Item 1.01. Entry into a Material Definitive Agreement
On July 26, 2024, Yext, Inc. (the "Company") entered into a third amendment ("Amendment No. 3") to that certain Credit Agreement, dated March 11, 2020, by and among the Company, as borrower, Yext Holdings, LLC, as guarantor, the lenders from time to time party thereto, and Silicon Valley Bank, a division of First-Citizens Bank & Trust Company, as administrative agent, collateral agent, issuing lender and swingline lender (as amended by that certain First Amendment to Credit Agreement and Guarantee and Collateral Agreement dated as of January 29, 2021, and as further amended by that certain Second Amendment to Credit Agreement dated as of December 22, 2022, the "Credit Facility"). Amendment No. 3 amends the Credit Facility to, among other things (i) amend the interest rate applicable to loans under the Credit Facility, (ii) replace the consolidated quick ratio and recurring revenue growth rate financial covenants with consolidated total leverage ratio and minimum liquidity financial covenants, and (iii) make certain other revisions as more fully set forth therein.
As amended, the revolving loans bear interest, at the Company's election, at an annual rate based on SOFR or a base rate.
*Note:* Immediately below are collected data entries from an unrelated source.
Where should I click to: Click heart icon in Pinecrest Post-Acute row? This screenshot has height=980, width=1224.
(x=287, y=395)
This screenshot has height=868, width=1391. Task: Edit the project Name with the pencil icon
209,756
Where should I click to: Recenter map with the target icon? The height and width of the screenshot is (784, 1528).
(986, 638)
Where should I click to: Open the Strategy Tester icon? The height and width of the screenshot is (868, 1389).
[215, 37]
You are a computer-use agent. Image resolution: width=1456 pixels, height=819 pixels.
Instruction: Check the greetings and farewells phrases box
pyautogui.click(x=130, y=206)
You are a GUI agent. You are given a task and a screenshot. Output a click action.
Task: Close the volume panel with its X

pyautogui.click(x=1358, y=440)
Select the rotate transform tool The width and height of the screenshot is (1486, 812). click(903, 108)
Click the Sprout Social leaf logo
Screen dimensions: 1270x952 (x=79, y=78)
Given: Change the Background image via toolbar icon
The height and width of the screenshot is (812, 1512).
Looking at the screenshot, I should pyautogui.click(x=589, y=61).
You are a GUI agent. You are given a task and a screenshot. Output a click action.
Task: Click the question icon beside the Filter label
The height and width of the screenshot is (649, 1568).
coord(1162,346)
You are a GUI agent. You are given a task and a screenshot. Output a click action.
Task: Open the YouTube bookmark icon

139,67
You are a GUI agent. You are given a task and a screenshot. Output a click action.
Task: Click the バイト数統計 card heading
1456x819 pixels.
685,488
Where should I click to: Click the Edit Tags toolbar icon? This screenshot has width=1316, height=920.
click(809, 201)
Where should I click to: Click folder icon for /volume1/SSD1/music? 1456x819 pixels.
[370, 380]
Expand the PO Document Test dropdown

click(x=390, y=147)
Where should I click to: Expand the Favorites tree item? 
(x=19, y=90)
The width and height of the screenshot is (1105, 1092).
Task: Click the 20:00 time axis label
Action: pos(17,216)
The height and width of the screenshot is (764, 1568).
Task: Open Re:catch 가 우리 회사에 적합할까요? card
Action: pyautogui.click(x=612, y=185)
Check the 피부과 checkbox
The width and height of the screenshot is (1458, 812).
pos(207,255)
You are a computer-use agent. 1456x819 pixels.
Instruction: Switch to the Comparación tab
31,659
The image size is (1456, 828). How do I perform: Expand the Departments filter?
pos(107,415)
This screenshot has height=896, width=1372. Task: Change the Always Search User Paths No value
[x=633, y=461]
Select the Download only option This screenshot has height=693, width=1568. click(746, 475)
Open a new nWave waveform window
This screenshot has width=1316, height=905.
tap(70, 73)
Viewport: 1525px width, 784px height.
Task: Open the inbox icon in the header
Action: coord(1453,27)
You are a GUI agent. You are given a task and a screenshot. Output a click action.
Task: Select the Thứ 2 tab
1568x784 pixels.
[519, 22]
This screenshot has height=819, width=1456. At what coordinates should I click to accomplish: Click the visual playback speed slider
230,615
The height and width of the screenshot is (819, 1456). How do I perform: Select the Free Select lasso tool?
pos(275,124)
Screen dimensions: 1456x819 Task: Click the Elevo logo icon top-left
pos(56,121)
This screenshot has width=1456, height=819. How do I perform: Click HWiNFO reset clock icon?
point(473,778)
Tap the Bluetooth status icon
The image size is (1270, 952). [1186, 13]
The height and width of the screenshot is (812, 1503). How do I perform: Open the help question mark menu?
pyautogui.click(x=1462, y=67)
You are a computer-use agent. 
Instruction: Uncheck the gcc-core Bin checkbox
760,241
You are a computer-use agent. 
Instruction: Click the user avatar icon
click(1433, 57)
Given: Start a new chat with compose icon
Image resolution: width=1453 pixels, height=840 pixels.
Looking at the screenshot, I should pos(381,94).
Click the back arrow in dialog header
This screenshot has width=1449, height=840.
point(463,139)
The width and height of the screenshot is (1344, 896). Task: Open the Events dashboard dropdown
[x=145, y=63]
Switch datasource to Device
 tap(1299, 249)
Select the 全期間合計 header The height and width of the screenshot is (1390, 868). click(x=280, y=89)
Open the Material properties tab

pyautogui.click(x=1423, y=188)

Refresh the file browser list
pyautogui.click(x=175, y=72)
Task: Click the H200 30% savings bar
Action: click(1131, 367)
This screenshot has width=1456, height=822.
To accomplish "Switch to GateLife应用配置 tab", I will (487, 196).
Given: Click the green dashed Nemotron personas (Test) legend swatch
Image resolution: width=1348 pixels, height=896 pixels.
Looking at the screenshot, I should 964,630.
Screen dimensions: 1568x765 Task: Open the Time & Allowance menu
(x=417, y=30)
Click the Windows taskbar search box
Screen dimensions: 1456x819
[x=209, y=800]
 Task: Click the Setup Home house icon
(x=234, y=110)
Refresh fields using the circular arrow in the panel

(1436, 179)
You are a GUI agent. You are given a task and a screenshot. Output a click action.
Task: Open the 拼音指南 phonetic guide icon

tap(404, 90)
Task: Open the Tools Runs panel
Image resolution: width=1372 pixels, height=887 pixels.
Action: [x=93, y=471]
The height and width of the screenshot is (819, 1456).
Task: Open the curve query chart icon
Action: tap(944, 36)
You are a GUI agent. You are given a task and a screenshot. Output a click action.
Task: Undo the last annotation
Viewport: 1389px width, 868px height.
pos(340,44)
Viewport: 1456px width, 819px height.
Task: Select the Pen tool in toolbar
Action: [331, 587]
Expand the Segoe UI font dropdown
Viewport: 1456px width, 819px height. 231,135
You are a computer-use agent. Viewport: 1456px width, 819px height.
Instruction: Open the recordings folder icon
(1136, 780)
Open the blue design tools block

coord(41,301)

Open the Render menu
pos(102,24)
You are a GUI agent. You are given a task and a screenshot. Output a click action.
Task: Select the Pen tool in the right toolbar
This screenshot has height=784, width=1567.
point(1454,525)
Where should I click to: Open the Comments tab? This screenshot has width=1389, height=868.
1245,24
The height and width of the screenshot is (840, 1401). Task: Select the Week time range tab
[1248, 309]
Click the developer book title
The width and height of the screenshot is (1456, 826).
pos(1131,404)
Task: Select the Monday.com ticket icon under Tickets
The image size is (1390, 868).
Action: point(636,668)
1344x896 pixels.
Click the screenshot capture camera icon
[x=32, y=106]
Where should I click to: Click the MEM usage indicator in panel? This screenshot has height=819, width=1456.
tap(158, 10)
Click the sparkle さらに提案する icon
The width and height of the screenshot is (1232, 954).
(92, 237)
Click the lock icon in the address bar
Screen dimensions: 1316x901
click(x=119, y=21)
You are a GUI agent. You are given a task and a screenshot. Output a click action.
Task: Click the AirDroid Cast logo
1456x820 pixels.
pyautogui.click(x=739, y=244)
Loans based on SOFR shall bear interest at a rate between SOFR plus 1.75% and SOFR plus 2.25%, depending on the Company's consolidated total leverage ratio and subject to a SOFR floor of 1.00%. Loans based on the base rate shall bear interest at a rate between the base rate minus 1.25% and the base rate minus 0.75%, depending on the Company's consolidated total leverage ratio.
As amended, the Credit Facility will include financial covenants requiring the Company to maintain minimum liquidity of $35,000,000 at all times and a consolidated total leverage ratio of no greater than 3.00 to 1.00, tested on a quarterly basis.
The description of Amendment No. 3 is qualified in its entirety by reference to the text of Amendment No. 3, which is filed as Exhibit 10.1 to this Current Report on Form 8-K and is incorporated herein by reference.